O consumo de carvão vegetal no país, no ano passado, pelas indústrias siderúrgicas e guseiras, de ferro-ligas e cimenteiras entre outras, foi de 34,3 milhões de metros cúbicos, dos quais 80,6% foram produzidos como corte de matas nativas. No período 1977-1987, a produção de carvão através do desmate de áreas nativas cresceu 102%, mas representantes das indústrias siderúrgicas dizem que a culpa é do governo, que restringiu o crédito para reflorestamento. Por volta de 1979, o plantio médio anual de florestas de eucaliptos e pinus-- as chamadas florestas homogêneas-- se aproximava dos 200 mil hectares, tendo caído para 50 mil no ano passado, segundo a ABRACAVE (Associação Brasileira de Carvão Vegetal).
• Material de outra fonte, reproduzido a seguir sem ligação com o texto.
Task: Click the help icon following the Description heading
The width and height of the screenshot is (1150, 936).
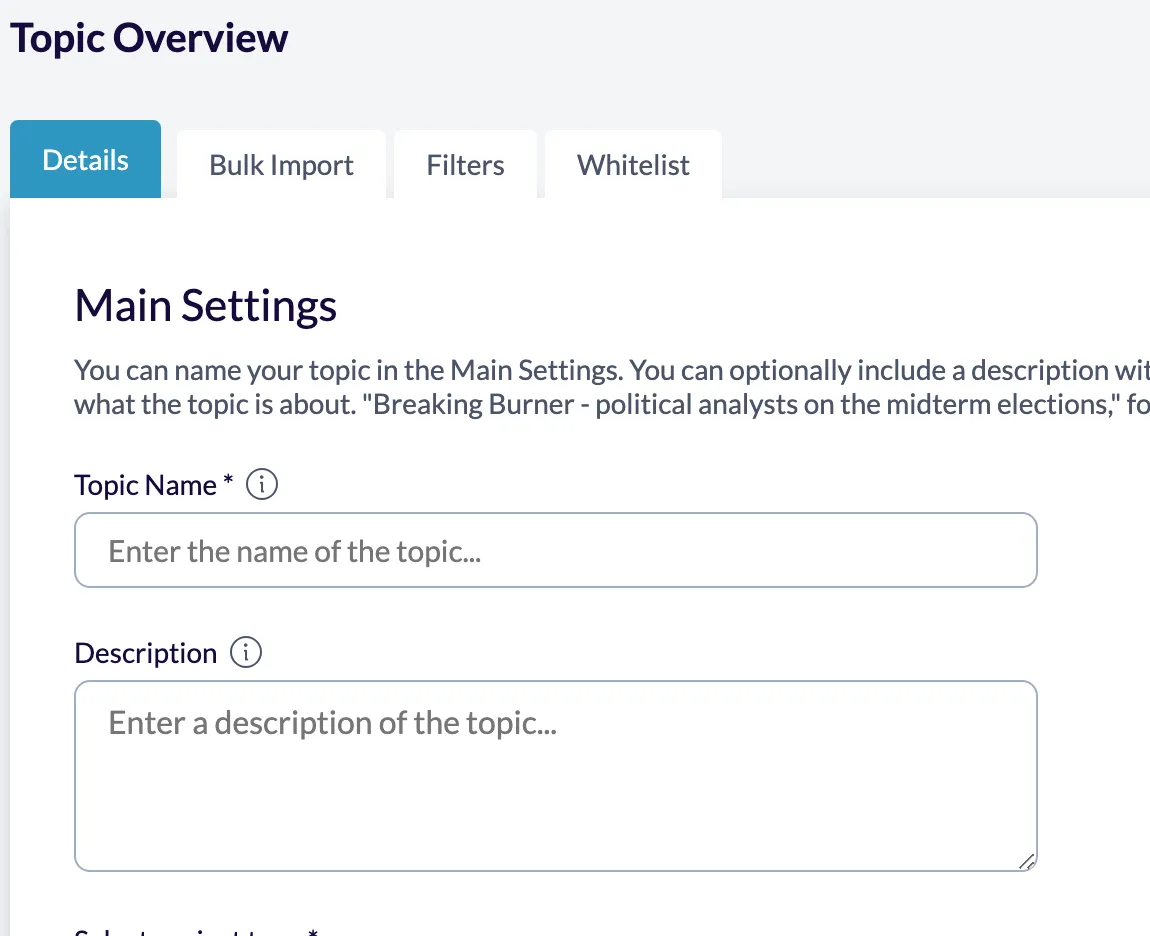Action: 246,652
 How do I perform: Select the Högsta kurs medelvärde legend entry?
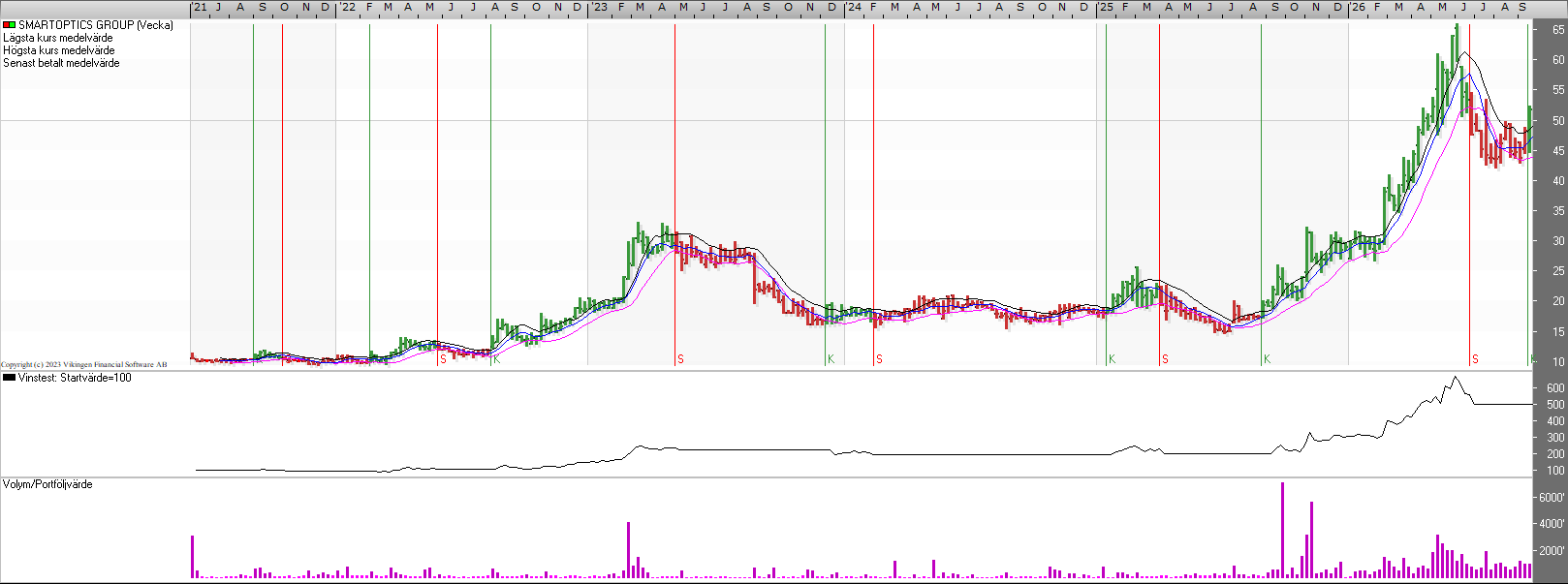pyautogui.click(x=59, y=50)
A decisão do governo de restringir os recursos do reflorestamento, passando a dar mais créditos à expansão dos projetos agropecuários, foi o fator preponderante, segundo a ABRACAVE. Em Minas Gerais, no ano passado, o consumo de carvão vegetal foi de 25,5 milhões de metros cúbicos. Apenas 5,61 milhões (22%) foram produzidos em florestas homogêneas, com um ligeiro crescimento se comparado com 1986 (20%) (JB).